The aim of this conference was to bring together a number of people working in several different domains – from art to philosophy, and from science to religion – in order to consider the variety of roles which wonderment plays in each of them. In organising this conference, the guidelines I had used to orient discussion had focused on three main spheres of questioning. One concerned the nature or objects of wonder, and here the main contrast was between wonder at the ordinary or familiar and wonder at the extraordinary or new. Another set of questions concerned the reasons why we value, if indeed we do, the capacity to wonder. And another set of questions branched off from the idea that this capacity – and especially the wonder directed towards the ordinary – is an acquired one, and hence there is a space for considering the means or techniques employed in each practice or domain for arousing and disciplining a sense of wonder.

Speakers differed in the degree to which they engaged with these starting questions, though all papers illuminated them from different directions. On the first day, Marcel van Ackeren discussed the Stoic view of wonder and ascribed to the Stoics a critique of wonder on the basis of their physics and their view of emotions. Derek Matravers considered the relationship of affective and cognitive components in wonder in the larger context of a question about the value of wonder. Emmanuel Halais discussed the mystical viewpoint in Schopenhauer and Wittgenstein and the links between them. Mary-Jane Rubenstein talked about the relationship between Heidegger’s notorious political myopia and his notion of wonder, arguing that the orientation around the ordinary found in the latter comports ill with the former. David Burrell considered the notion of religious wonder emerging in the diaries of Etty Hillesum, situating himself in Charles Taylor’s narrative of secularism and more specifically his discussion of experiences of conversion. The second day started with a paper by Claude-Olivier Doron, who argued a description of the use of the microscope in 18th-century science as a practice of wonder. Michel Hulin, speaking after him, talked about the notion of wonder in Indian aesthetics – with a special focus on dramatic performances – describing it as one of the most fundamental aspects of aesthetic experience.
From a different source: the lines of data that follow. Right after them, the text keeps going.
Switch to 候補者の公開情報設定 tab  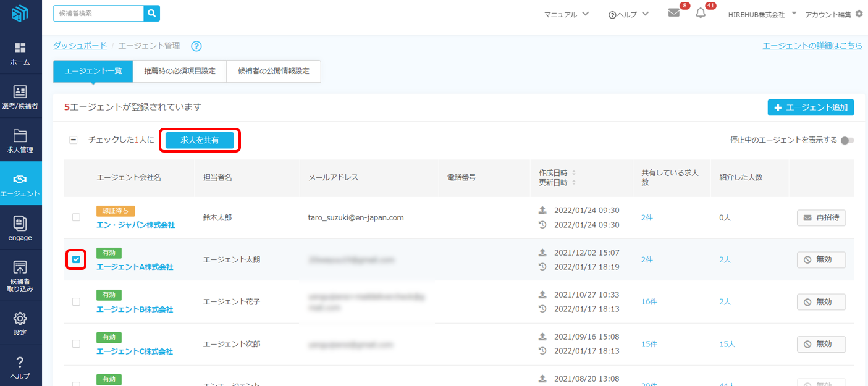pyautogui.click(x=274, y=71)
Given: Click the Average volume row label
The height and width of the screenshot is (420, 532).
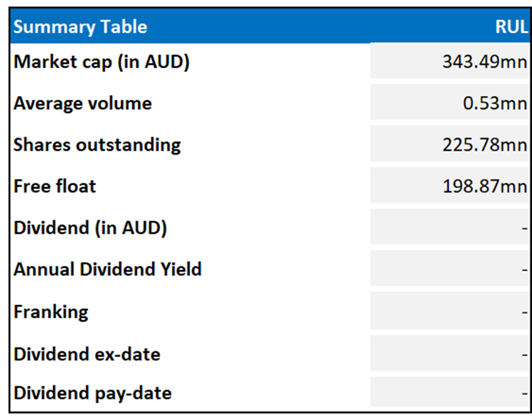Looking at the screenshot, I should coord(83,103).
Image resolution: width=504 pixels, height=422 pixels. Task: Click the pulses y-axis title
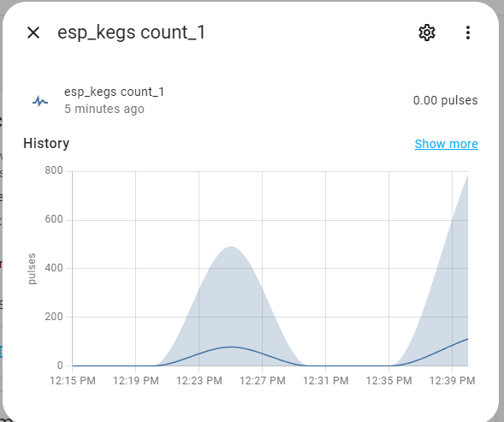(x=32, y=269)
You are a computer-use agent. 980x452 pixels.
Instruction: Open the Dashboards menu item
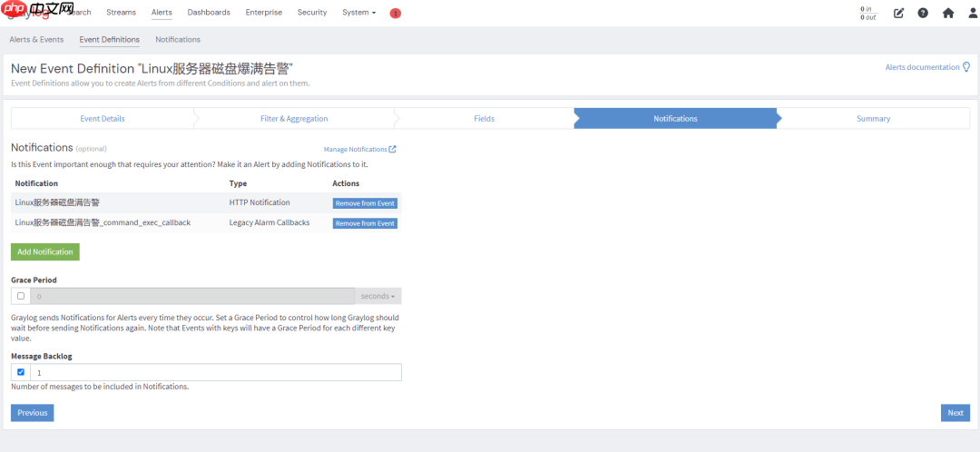tap(209, 13)
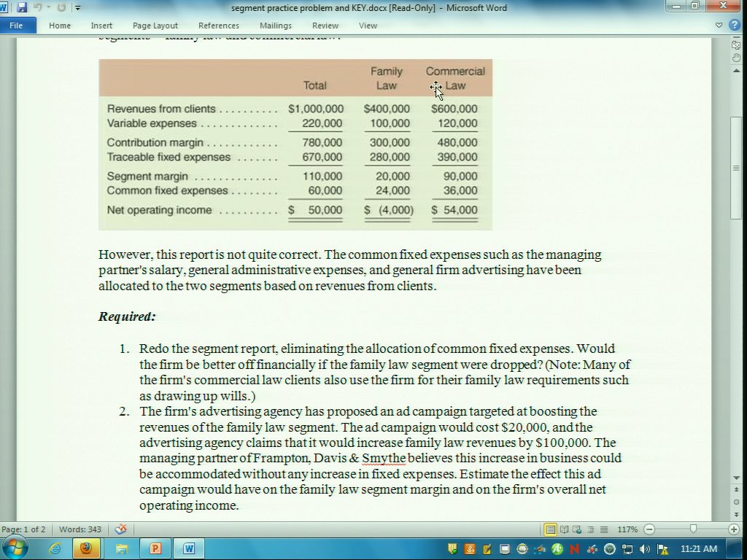747x560 pixels.
Task: Open the File tab
Action: [x=16, y=26]
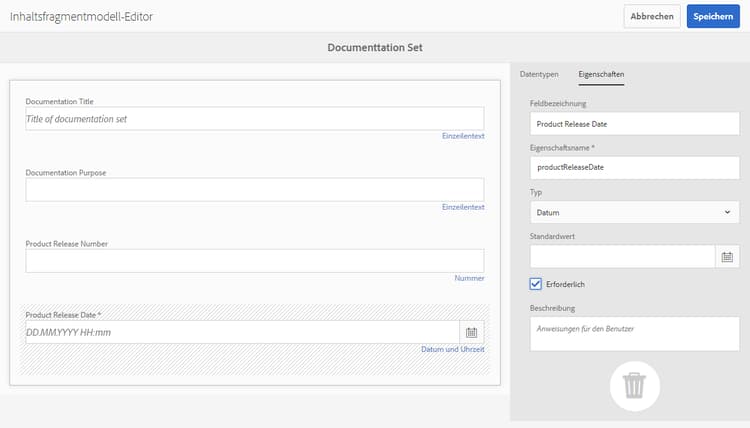Viewport: 750px width, 428px height.
Task: Focus the Documentation Purpose input field
Action: [x=254, y=190]
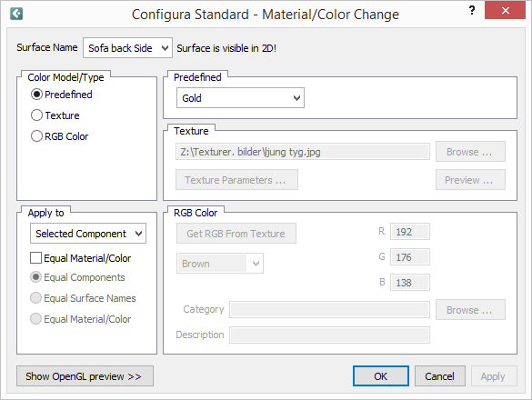Click the Equal Components radio button
This screenshot has height=400, width=532.
point(36,277)
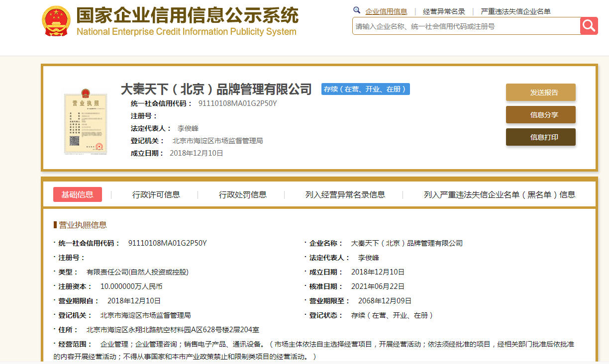Open the business license thumbnail image

pyautogui.click(x=85, y=122)
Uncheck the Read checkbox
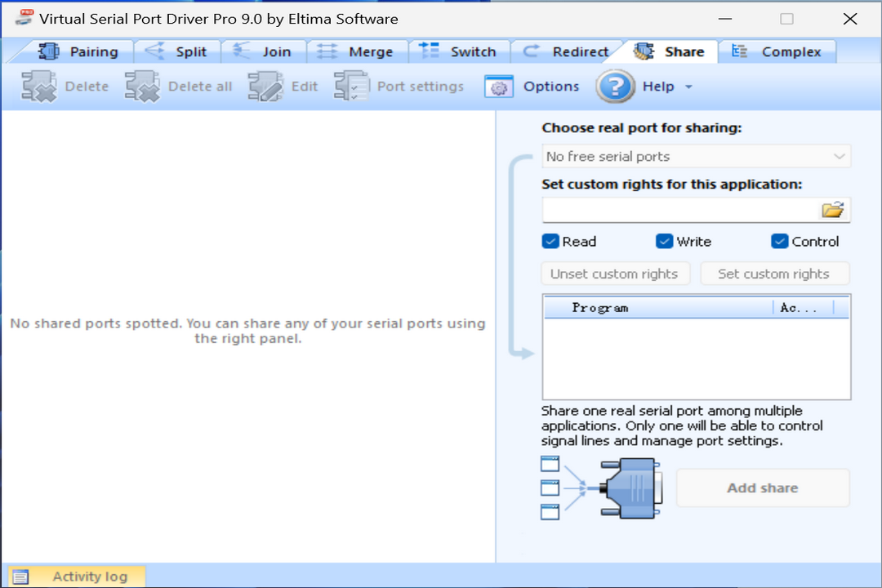 pos(550,241)
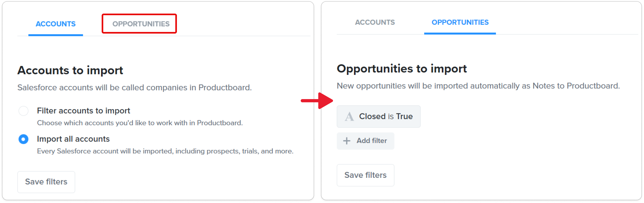Image resolution: width=644 pixels, height=203 pixels.
Task: Click the Filter accounts to import label
Action: 84,111
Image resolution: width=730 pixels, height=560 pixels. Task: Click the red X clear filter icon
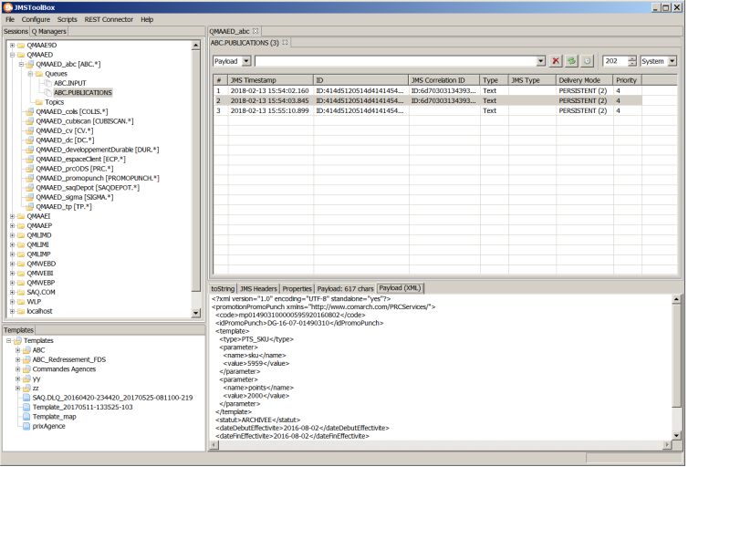tap(557, 60)
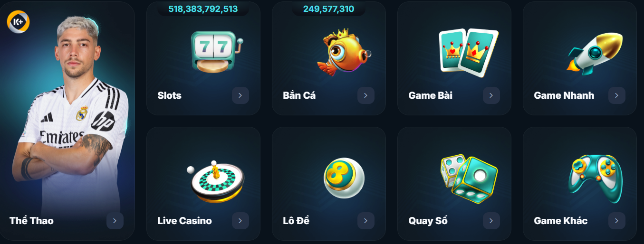
Task: Click the K+ logo badge
Action: click(19, 21)
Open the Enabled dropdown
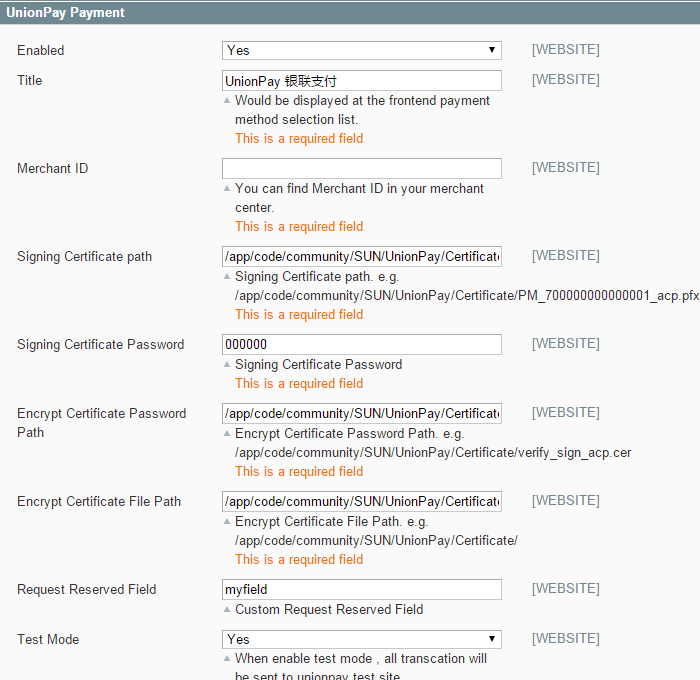The height and width of the screenshot is (680, 700). pos(361,50)
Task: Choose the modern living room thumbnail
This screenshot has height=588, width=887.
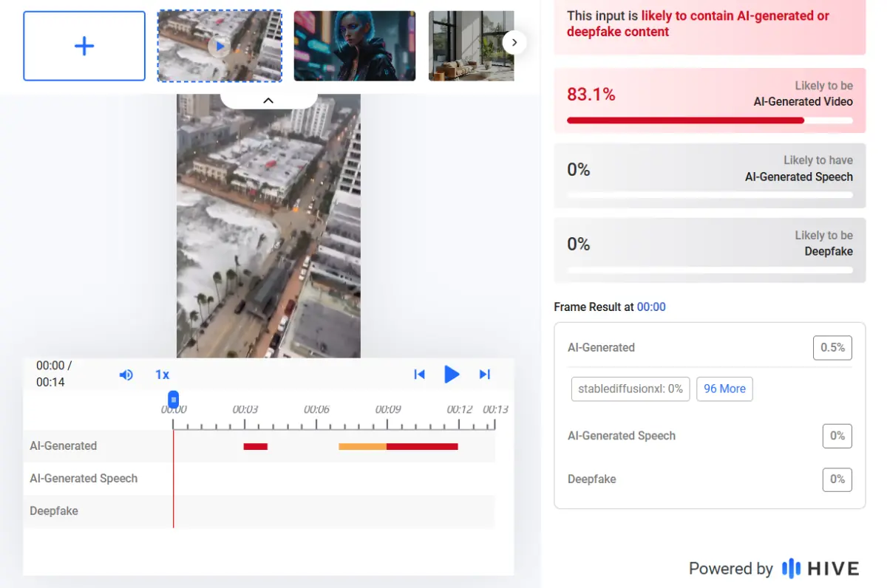Action: coord(470,46)
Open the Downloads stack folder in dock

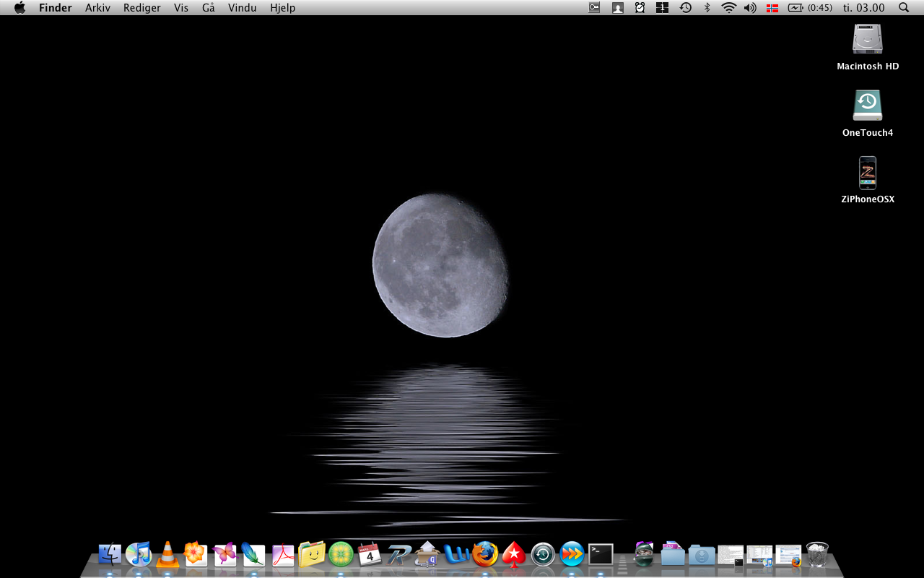point(702,554)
He was followed by Douglas Hedley, who discussed wonder in the context of a question about the relationship between the sublime and the sacred.  The conference closed with an overview of the papers and a discussion of some of the main themes, led by Sophia Vasalou.

The format adopted for the conference – which involved distributing papers to commentators in advance and having brief responses after the papers before opening up to discussion – proved a richly rewarding one. The involvement of external respondents was particularly welcome (Brad Inwood from Toronto; Jane Heal and Patricia Fara from Cambridge).
We are hoping to produce a collective volume, which will include most papers presented at the conference as well as papers promised by others who were unable to attend.